Tuition tax credit
law failing needy students
Dec. 7, 2005
Arizona's tuition tax credit law was never about helping poor kids go to private
school. It was about passing a backdoor voucher system to please those who see
public schools as evil. Now the flaws in the law are showing, at the expense of
poor kids who want to go to private school.
The Catholic Tuition Organization of the Diocese of Phoenix, one of the biggest
and longest-running tuition groups, says donations are flat. That's because
parents would rather donate to the tuition groups created since the tax credit
law went into effect in 1997.
Here's the reason: The Catholics give money to the poorest and neediest kids
first. The other groups let donors earmark the money to a specific student,
regardless of financial need.
So, a bunch of middle- or upper-income kids can leapfrog over poor kids.
"It's really only human nature, honestly," says Karen Shepard, executive
director of the group.
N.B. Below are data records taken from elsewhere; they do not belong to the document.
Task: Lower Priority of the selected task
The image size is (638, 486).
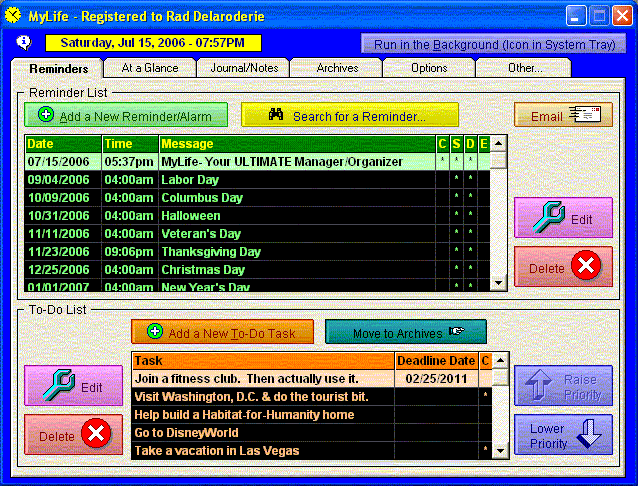Action: (563, 434)
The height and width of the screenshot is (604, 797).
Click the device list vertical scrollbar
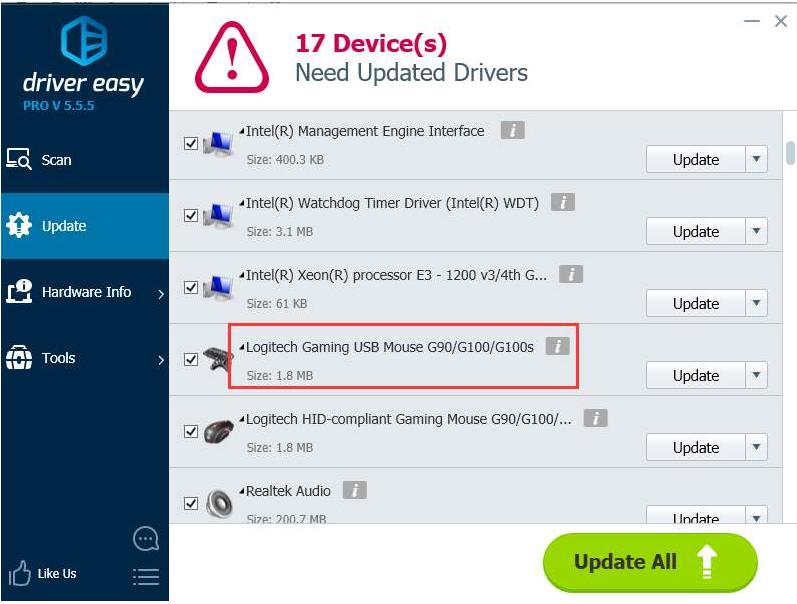tap(790, 153)

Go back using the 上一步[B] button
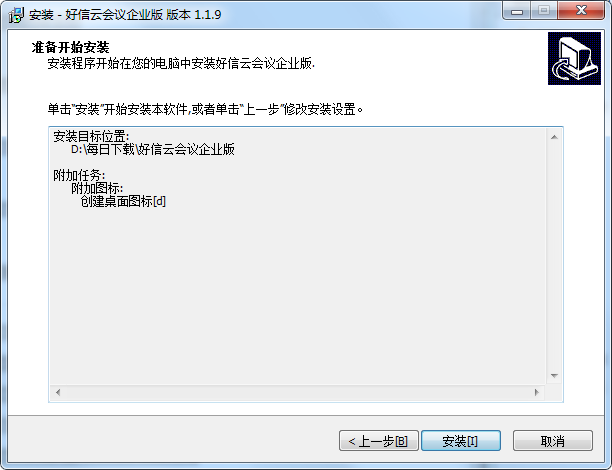click(379, 441)
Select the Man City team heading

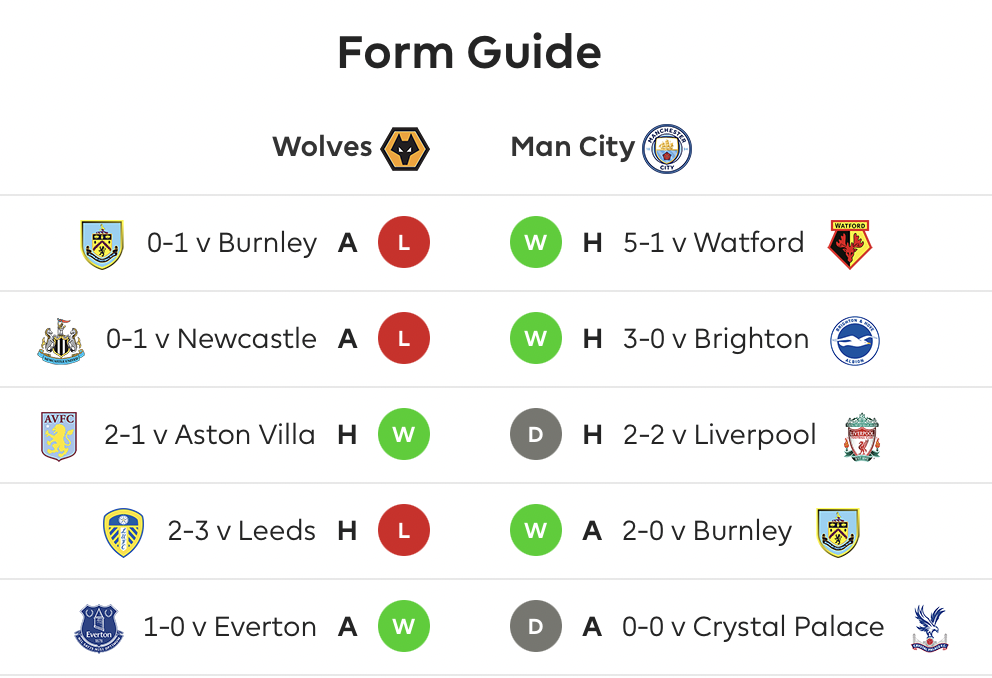[x=573, y=147]
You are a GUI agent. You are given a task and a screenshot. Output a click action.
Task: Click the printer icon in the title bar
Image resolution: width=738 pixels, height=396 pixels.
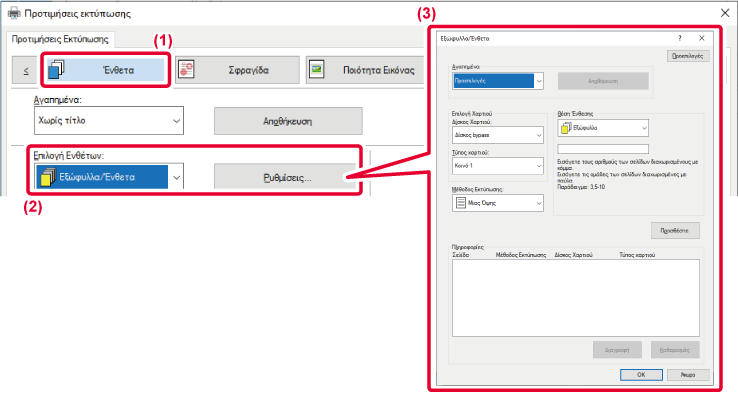click(14, 13)
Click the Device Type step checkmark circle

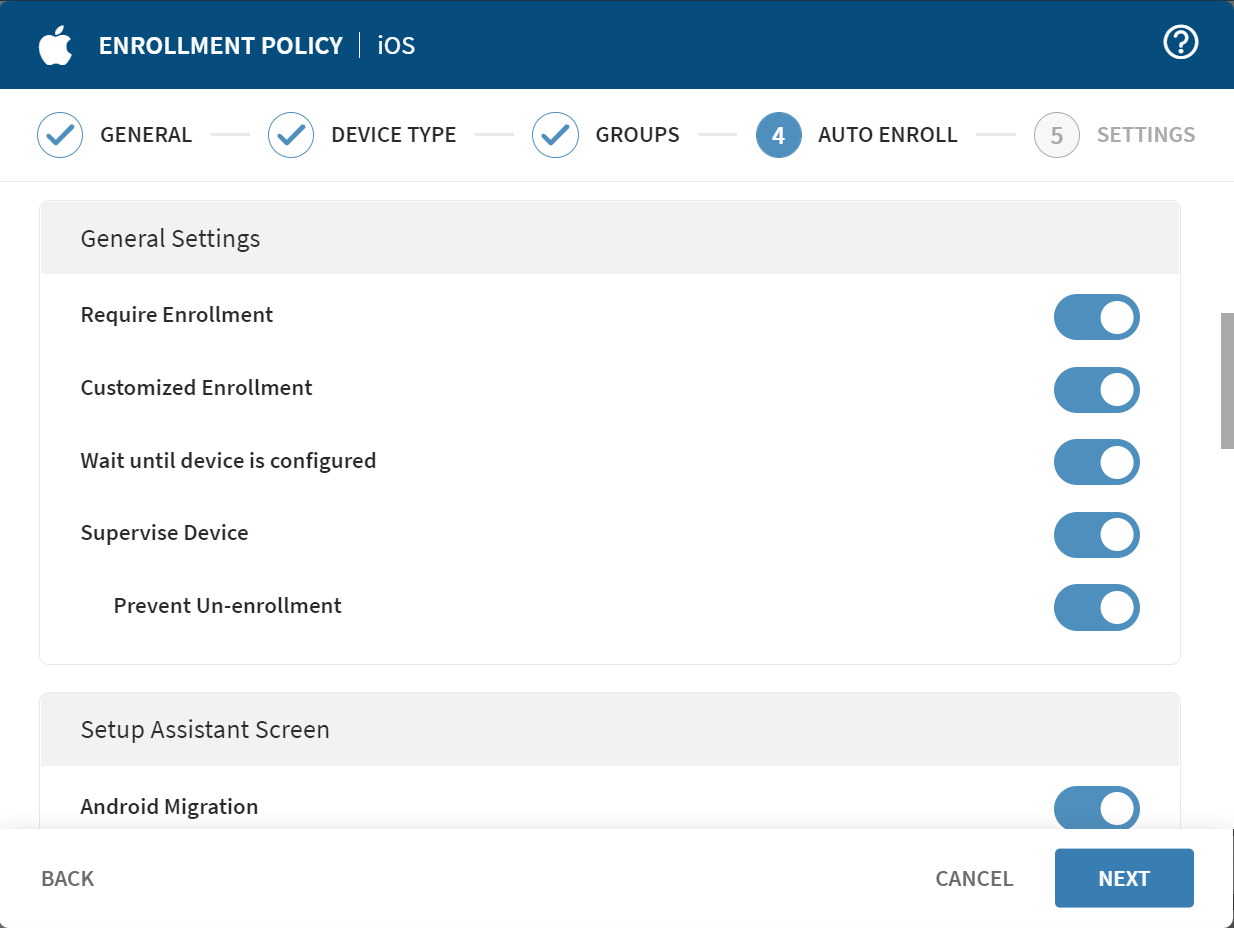pos(291,135)
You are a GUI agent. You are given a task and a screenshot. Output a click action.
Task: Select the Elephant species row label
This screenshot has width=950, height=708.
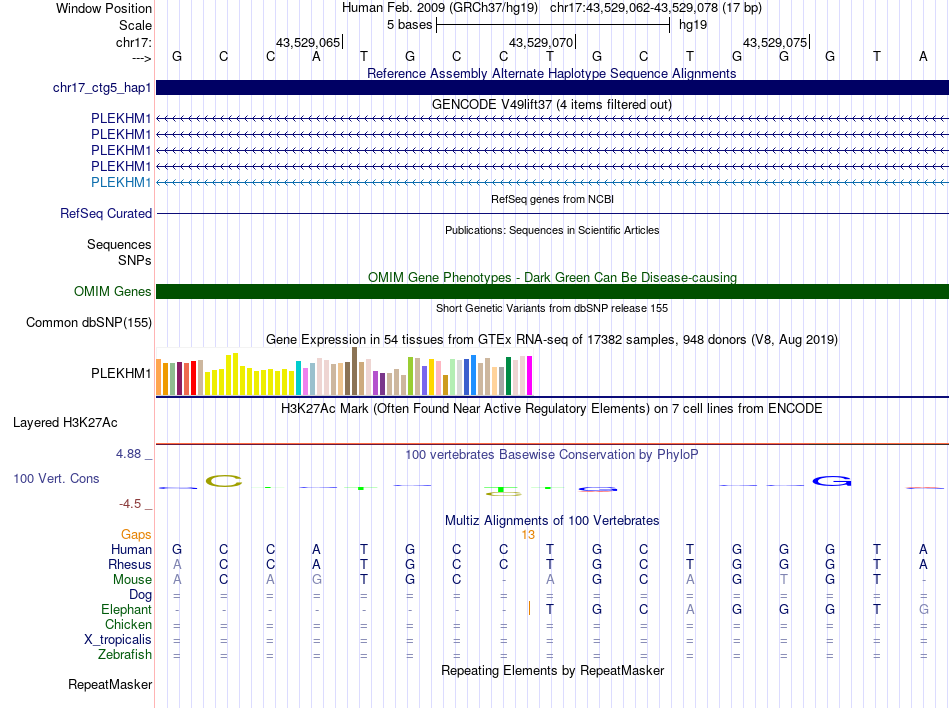point(126,610)
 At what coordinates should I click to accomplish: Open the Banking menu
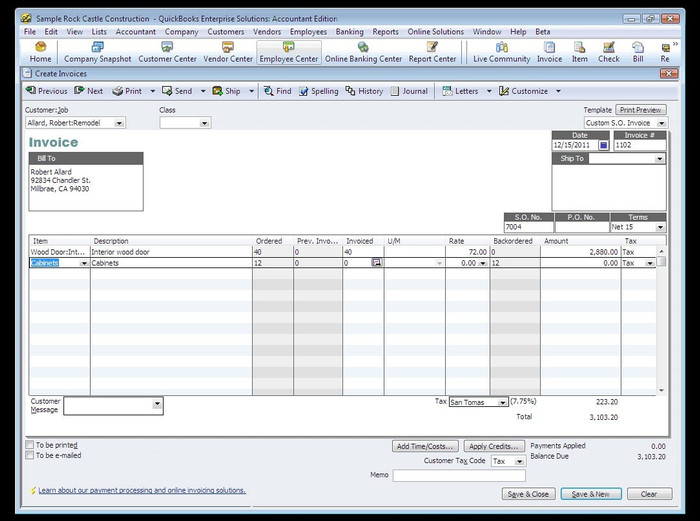(349, 32)
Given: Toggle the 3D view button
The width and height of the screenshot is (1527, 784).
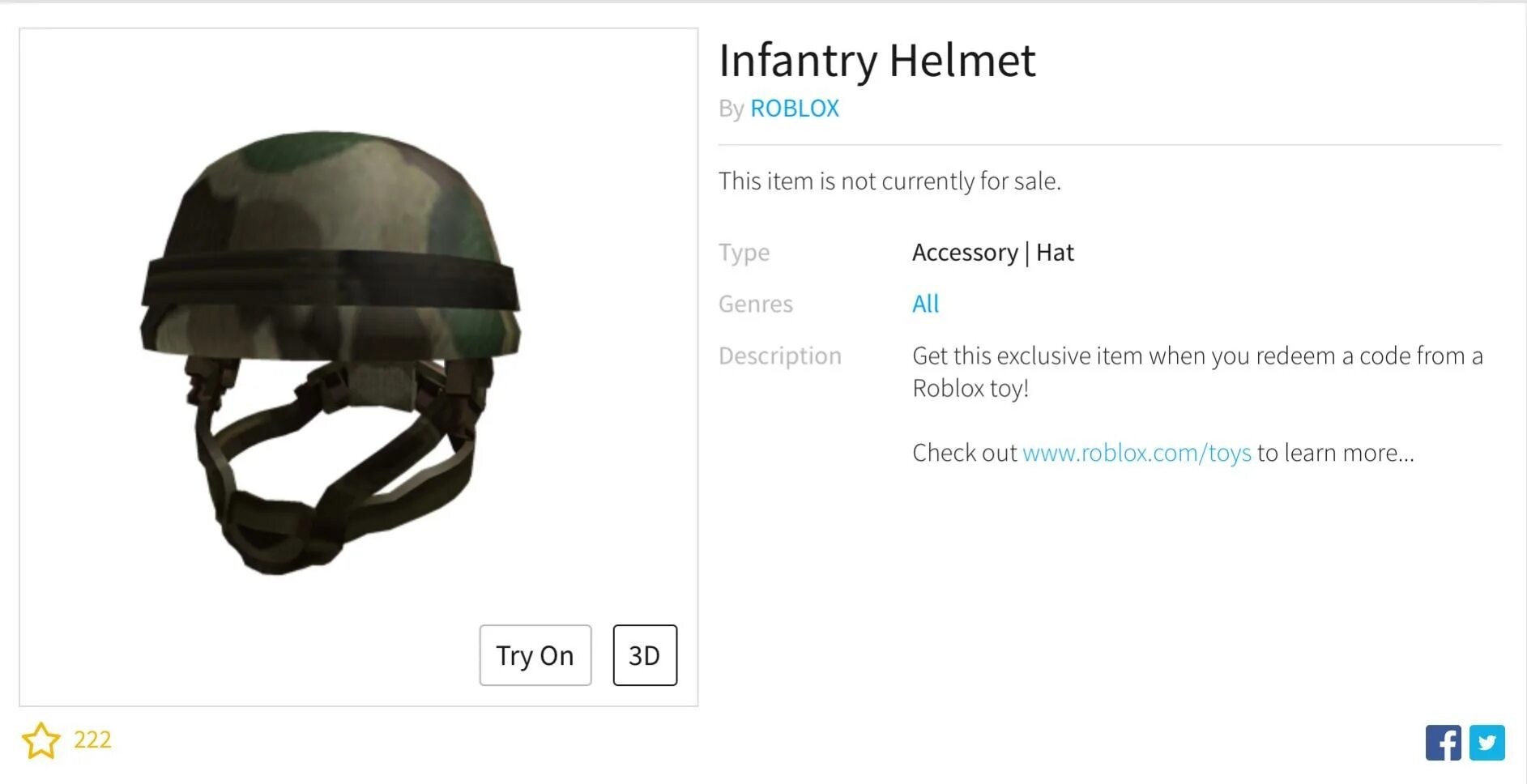Looking at the screenshot, I should pos(644,655).
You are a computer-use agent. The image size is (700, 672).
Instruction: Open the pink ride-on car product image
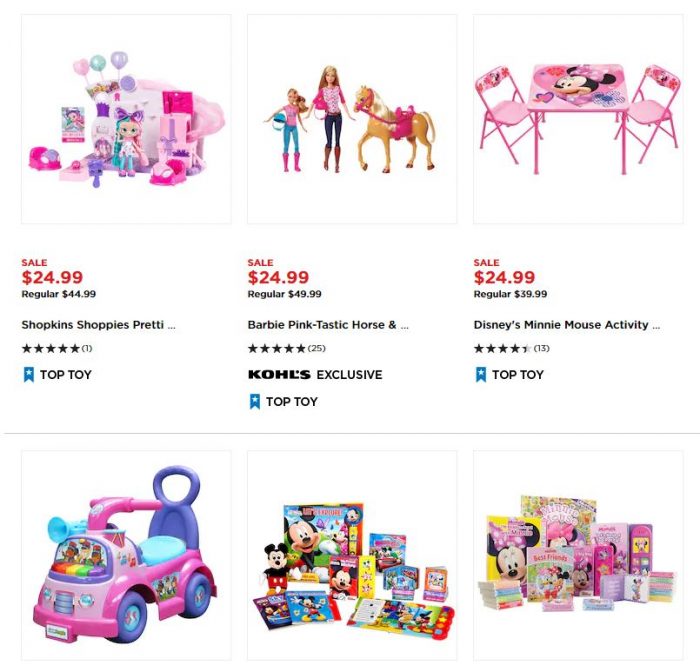(126, 555)
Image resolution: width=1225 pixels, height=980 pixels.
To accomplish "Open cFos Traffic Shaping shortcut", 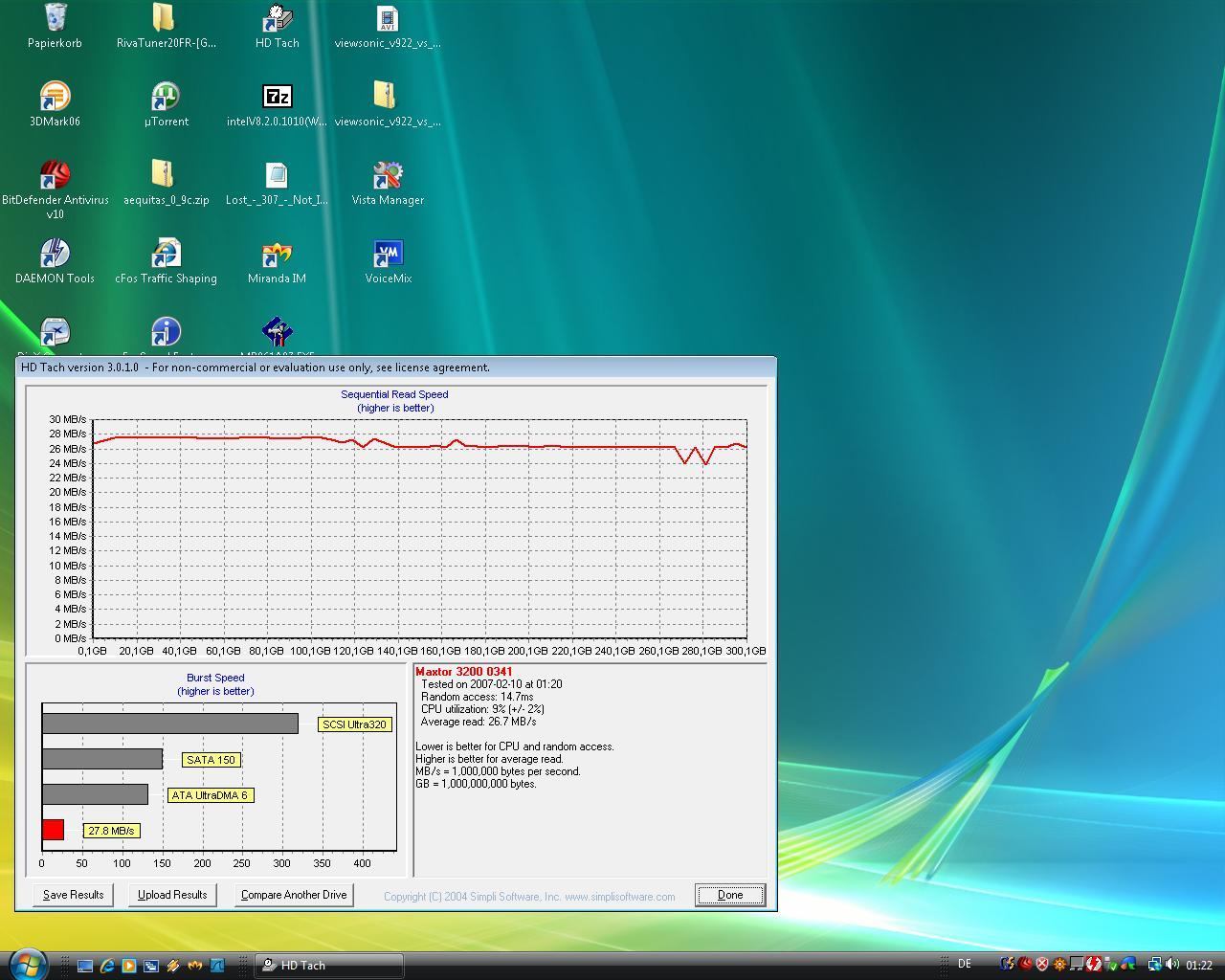I will coord(166,255).
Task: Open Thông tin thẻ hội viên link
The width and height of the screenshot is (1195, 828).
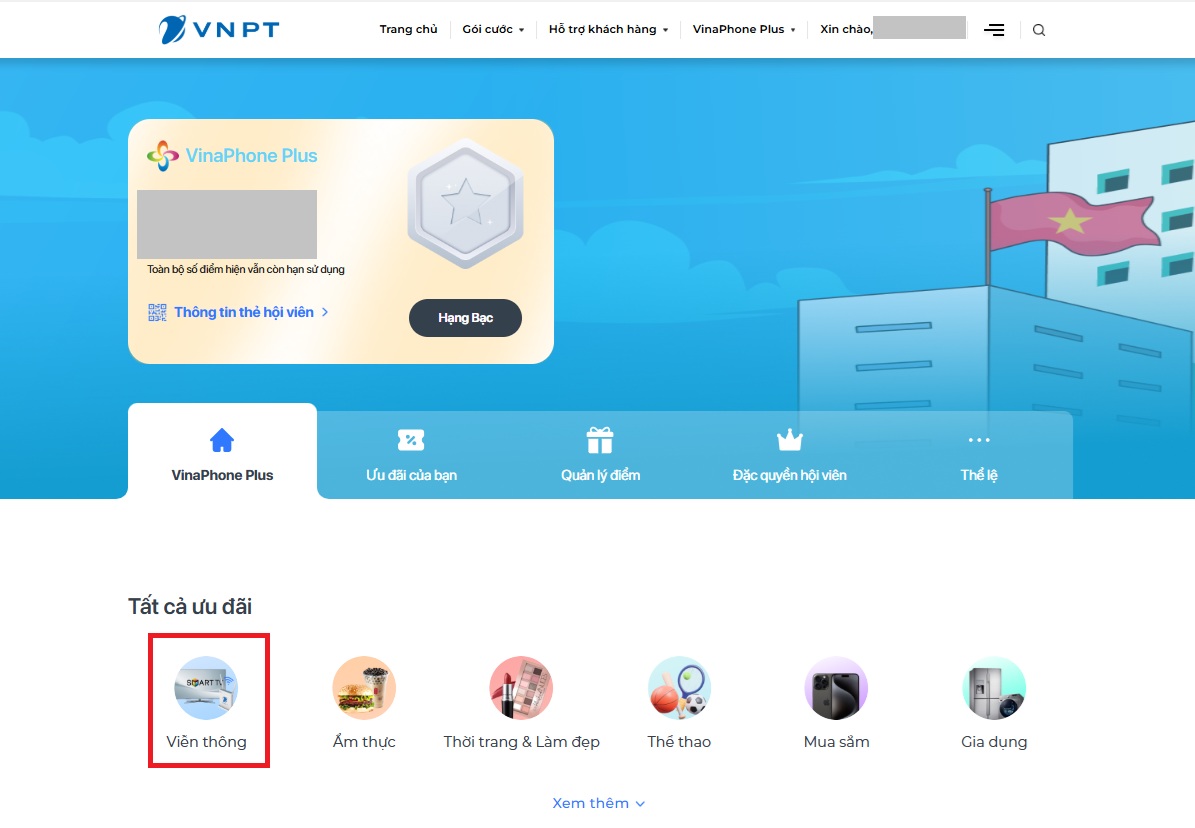Action: point(243,312)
People want to direct where their money goes, not trust
The diocese group is still able to help the poorest of the poor, but is starting
to feel the pinch in helping lower middle-class families.
And if the trend continues, the organization will be unable to help all its
truly poor students, Shepard says.
The group is thinking about allowing donors to give money to specific students,
regardless of need, but the Catholic part of its name would make it tough. Jesus
taught to give to the neediest.
The tuition tax credit law doesn't have to follow that teaching.